NYC’s floating food forest has departed for the South Bronx

This year, Swale will have an apple orchard.

Last summer, Technical.ly had the chance to embark upon Swale, a “floating food forest” full of plants that visitors can pick. In addition to taking home food to cook, this reporter got to witness an artificial-intelligence-based investigation into what songs bird enjoy — all upon Swale’s 130-foot barge. The project, founded by artist Mary Mattingly, won our 2016 Brooklyn Innovation Award for Artist/Creative Group of the Year.

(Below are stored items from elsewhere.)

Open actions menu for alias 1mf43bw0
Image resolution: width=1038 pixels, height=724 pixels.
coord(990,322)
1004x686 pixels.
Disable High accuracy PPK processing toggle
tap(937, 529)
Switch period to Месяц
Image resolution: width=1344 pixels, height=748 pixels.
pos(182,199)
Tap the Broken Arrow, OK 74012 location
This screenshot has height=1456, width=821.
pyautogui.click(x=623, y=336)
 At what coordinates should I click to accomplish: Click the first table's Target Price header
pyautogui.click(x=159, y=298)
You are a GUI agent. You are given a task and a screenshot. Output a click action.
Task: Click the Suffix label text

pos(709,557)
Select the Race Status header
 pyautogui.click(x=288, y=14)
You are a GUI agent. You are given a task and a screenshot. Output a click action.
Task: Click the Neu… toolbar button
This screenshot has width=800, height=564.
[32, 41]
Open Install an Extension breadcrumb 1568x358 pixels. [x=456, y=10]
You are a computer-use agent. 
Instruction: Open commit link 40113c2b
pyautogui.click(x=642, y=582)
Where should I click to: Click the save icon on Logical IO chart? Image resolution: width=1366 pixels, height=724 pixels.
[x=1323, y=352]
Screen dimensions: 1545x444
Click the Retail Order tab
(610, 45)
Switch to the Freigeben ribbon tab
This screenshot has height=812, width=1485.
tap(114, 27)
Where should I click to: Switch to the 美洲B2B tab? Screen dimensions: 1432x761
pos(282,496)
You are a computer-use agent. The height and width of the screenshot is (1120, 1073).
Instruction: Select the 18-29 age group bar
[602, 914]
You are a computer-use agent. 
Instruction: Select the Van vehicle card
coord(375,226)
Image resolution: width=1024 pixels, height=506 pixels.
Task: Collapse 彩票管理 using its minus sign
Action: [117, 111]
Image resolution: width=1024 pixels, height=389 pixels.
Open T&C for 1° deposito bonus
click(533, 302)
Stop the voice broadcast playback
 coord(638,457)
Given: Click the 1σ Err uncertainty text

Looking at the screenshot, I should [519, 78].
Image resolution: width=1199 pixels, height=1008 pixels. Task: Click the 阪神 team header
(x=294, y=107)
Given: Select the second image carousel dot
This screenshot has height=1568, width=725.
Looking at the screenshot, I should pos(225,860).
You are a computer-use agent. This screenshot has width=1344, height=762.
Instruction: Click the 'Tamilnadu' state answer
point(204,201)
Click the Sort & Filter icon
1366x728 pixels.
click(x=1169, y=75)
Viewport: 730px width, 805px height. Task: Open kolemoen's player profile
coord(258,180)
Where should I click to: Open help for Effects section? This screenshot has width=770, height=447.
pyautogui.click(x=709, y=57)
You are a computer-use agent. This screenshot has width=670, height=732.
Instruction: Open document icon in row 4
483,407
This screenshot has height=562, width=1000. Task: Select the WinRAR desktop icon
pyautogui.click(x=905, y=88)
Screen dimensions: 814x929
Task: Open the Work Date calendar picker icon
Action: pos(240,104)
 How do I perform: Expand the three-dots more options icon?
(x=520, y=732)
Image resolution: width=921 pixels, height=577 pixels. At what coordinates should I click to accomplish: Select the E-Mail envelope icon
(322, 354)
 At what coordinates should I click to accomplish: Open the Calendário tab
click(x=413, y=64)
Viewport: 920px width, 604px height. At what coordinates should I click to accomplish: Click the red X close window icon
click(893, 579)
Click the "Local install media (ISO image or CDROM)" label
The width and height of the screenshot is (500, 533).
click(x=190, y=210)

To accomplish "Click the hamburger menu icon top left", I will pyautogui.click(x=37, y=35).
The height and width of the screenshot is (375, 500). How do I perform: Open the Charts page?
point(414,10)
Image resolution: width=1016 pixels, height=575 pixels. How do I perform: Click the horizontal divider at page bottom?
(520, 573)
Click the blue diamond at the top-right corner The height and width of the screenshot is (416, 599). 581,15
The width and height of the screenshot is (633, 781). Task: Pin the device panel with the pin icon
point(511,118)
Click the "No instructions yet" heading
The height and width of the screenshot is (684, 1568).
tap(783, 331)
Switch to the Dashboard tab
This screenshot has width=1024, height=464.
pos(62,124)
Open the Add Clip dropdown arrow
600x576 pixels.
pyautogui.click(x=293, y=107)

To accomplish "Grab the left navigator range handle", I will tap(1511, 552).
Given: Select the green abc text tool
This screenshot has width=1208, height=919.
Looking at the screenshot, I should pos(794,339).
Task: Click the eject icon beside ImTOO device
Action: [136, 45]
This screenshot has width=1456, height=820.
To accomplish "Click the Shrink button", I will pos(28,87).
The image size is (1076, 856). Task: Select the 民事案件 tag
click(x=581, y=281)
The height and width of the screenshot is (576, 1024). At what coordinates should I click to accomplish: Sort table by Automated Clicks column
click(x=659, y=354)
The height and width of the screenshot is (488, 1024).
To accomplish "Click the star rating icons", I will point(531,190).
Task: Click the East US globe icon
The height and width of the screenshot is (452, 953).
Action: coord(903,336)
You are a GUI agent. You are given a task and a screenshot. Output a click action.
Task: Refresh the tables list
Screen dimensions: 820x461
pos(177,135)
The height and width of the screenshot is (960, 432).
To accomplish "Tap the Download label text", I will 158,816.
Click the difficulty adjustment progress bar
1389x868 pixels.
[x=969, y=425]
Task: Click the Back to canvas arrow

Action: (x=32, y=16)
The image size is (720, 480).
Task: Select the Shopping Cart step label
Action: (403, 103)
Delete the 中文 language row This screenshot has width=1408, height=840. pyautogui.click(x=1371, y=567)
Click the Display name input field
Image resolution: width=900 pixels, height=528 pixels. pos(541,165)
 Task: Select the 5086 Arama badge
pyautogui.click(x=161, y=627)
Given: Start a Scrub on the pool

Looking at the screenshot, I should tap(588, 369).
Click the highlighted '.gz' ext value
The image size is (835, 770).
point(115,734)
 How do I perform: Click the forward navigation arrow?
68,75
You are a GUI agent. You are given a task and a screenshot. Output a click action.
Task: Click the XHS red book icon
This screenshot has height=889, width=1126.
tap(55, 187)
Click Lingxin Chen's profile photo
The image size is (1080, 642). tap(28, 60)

But alas, for now, Swale is no longer in Brooklyn. Right now, it’s stationed at Concrete Plant Park in the South Bronx, where the project originally launched. Later this summer, it will move a bit closer to our neck of the woods, to Hudson River Park in Lower Manhattan. (Mattingly, for her part, will be splitting her time between New York and Giverny, France, where she has an artist’s residency at Monet’s Garden through the Versailles Foundation.) The Associated Press recently ran a nice writeup with all the details.

Read the full story

Swale came to life through a Kickstarter campaign and a grant from the nonprofit A Blade of Grass. This year, it’s attracted another big sponsor: Strongbow, the hard cider manufacturer, is donating an orchard of eight apple trees.

“It aligns with our messaging because we’re about bringing nature into the city,” Reggie Gustave, Strongbow’s brand manager, told the AP.

Apple picking downtown on the river? Sounds good to us.